The second, shorter story is The Coin. Set on Bespin, it follows three children, Traff, Moxxin and Vanraya, as they try to keep a coin, they’ve stolen from Lando, getting back to him. This is a short tale with lots of action, but it also is able to delve into a few themes, that really help to set this story apart. The one that I found most interesting, is the idea that there is a class divide on Bespin. These children are stealing because they want something more, that they don’t feel that the current ‘government’ has their best interests at heart. Instead, they rely on a character called Wonn, who they can trade things in to get items that they want. Of course, most places will have a class divide but it is always interesting to see. Also, this story is set just as Lando has taken over administration of the city. He has a lot of pressure to make the right choices, to govern more than just himself. Lando shows that he is a character that grows, who tries to help the people he is tasked with ruling. It would be great to see Zdarsky and Loo return at a later date in Lando’s rule to see if he has tried to eradicate this divide. It is this unique perspective of Lando at the start of his journey at Bespin, of him sacrificing that which he holds dear, for the greater good of the people. It’s the rumblings of doing the right thing that we also see in Scott’s story with Han. The artwork by Loo is also enjoyable to view. It is gritty and really suits this tale.

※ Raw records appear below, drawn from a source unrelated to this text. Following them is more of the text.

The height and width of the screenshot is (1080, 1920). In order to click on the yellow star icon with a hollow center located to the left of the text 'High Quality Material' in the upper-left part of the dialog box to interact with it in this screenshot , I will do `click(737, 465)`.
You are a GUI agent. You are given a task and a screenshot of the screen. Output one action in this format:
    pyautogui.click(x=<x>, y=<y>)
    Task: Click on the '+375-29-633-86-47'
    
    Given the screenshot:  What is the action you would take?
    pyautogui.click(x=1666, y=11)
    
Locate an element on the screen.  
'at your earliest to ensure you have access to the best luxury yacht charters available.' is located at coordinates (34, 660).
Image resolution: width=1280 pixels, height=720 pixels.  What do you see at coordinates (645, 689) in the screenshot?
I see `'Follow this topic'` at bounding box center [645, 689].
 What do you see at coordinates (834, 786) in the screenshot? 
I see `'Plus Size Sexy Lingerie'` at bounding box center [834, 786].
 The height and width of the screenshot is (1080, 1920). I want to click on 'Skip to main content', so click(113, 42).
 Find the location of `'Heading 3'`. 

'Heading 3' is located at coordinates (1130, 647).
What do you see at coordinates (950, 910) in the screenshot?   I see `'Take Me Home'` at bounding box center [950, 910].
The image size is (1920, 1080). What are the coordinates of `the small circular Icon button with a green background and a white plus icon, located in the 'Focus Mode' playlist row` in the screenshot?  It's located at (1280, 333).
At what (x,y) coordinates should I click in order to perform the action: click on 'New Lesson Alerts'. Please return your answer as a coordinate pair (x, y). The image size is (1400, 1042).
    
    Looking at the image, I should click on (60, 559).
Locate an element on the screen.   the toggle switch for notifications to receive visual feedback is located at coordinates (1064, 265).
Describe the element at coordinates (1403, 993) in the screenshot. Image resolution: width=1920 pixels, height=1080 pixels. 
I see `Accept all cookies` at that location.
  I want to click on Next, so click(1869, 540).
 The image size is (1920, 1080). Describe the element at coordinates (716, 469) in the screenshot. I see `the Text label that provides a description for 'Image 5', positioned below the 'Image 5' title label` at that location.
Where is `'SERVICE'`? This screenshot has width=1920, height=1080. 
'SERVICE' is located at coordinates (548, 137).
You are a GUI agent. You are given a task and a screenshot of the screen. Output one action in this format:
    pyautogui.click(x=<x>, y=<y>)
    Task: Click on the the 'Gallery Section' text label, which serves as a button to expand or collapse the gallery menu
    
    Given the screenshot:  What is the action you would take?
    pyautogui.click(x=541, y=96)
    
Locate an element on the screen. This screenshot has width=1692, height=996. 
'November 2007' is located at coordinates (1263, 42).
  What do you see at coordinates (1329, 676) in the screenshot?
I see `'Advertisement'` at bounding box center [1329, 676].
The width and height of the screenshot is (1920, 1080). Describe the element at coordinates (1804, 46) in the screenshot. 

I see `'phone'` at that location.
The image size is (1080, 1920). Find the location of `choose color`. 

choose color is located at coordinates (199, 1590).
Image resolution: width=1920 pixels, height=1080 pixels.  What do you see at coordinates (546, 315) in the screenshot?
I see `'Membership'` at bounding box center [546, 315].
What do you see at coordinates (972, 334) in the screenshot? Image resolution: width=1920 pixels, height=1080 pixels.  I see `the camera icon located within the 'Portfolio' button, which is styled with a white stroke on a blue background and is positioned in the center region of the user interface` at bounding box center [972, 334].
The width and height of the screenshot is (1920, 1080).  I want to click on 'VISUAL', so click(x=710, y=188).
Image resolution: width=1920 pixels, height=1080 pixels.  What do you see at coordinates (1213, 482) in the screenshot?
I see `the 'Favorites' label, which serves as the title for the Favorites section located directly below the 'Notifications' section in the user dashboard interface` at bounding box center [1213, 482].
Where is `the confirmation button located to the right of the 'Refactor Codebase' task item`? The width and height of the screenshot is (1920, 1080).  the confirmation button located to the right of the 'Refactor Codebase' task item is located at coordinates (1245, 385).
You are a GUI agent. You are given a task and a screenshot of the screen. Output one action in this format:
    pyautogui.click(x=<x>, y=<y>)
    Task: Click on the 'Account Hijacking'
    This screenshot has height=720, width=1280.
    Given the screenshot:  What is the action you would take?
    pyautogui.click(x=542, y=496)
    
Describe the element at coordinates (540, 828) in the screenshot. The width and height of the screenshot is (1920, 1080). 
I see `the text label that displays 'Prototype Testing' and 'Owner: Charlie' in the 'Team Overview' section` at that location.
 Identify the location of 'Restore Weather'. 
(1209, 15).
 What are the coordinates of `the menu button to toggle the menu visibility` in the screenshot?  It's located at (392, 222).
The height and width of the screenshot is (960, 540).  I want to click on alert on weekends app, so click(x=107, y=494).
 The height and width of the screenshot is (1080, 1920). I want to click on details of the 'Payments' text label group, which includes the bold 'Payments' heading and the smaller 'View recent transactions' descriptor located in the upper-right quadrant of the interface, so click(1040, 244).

This is an annual of scoundrels, of morals and a love of the original trilogy. More than that, it is taking fans back (or introducing them) to creatures from decades ago. Adventures usually covers different eras, different characters and different themes, yet this annual focuses on just a few and is better for it. I fell in love with the original trilogy first and to have stories that harken back to those characters is exactly what I want from an annual. This issue goes further, for fans of the original Marvel series, there is even more for them. No matter how much you have read, how much you know of the previous works, this annual has enough for everyone. It feels like Star Wars and the extra length afforded to it for being an annual is utilised well by all involved. Both stories I could have kept on reading for several more pages! This is what an annual should be about, one off (although I would happily read more) that celebrate being a fan.
Star Wars Adventures Annual 2021 is a one-shot comic published by IDW. This issue retails at $7.99 and is available all comic book stores in the US and Forbidden Planet in the UK.